How are those intentions determined, though? Even if we have (as in Tchaikovsky's case) written evidence by the composer her/himself, how reliable are those? Even more broadly, how many people can even identify or explain their intentions/motivations?


----------



## MJTTOMB (Dec 16, 2007)

Lemminkainen said:


> How are those intentions determined, though? Even if we have (as in Tchaikovsky's case) written evidence by the composer her/himself, how reliable are those? Even more broadly, how many people can even identify or explain their intentions/motivations?

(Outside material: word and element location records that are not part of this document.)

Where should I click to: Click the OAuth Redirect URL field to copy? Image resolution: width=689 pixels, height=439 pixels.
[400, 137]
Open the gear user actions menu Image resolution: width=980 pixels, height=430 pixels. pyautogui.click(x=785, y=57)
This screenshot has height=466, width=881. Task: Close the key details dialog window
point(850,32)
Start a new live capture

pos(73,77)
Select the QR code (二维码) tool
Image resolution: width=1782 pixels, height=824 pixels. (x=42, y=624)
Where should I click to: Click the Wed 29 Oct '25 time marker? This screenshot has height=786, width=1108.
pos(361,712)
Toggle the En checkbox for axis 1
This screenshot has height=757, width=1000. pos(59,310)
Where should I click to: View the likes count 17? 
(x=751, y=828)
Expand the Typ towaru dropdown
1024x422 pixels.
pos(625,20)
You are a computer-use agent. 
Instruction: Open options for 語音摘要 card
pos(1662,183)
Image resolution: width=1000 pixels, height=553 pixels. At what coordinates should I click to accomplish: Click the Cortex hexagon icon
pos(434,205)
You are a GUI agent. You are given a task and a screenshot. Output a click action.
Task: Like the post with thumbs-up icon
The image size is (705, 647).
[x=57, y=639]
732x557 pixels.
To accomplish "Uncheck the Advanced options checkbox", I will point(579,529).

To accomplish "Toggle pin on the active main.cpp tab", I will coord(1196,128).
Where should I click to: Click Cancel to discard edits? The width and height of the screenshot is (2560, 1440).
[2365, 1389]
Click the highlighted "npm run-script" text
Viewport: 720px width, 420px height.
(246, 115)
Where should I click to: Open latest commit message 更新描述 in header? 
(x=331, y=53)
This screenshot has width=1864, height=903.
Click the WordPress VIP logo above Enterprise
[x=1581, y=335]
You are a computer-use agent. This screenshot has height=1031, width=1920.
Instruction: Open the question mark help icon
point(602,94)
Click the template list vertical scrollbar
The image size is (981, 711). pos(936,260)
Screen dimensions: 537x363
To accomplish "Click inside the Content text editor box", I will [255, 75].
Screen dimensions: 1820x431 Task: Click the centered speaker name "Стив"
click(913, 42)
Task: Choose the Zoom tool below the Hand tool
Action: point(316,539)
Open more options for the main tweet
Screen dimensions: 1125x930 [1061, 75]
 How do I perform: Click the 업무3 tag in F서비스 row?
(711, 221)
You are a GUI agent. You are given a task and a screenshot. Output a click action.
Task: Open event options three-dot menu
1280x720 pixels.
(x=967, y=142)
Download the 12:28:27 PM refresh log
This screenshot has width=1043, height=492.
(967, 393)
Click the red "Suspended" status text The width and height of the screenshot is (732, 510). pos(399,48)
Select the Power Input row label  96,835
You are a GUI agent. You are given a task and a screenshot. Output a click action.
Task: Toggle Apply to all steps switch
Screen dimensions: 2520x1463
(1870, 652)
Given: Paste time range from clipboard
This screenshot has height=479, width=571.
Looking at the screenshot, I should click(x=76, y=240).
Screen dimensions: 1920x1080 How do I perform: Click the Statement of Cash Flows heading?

Understanding the composer's philosophy of music helps tremendously to understand the music itself.


----------



## kartikeys (Mar 16, 2013)

Huilunsoittaja said:


> By "music philosopher," I mean someone who likes to analyze music not only for theory, but for thematic content, for philosophy. In other words, they hear a piece of music, and think not only "What?" or "How?" ... but "Why?"
> Why was this piece composed? What was the purpose? What message is the composer trying to express? Is it nothing more than abstract belief in order or beauty (or the opposite), or is it something more, an emotion/idea the composer wishes to express, but cannot do so in words?
> 
> I'm one of those people. It absolutely intrigues me to contemplate such ideas while listening to music. Sometimes composers make it obvious their intentions, sometimes not. But I believe everything has purpose, even if it is to have none.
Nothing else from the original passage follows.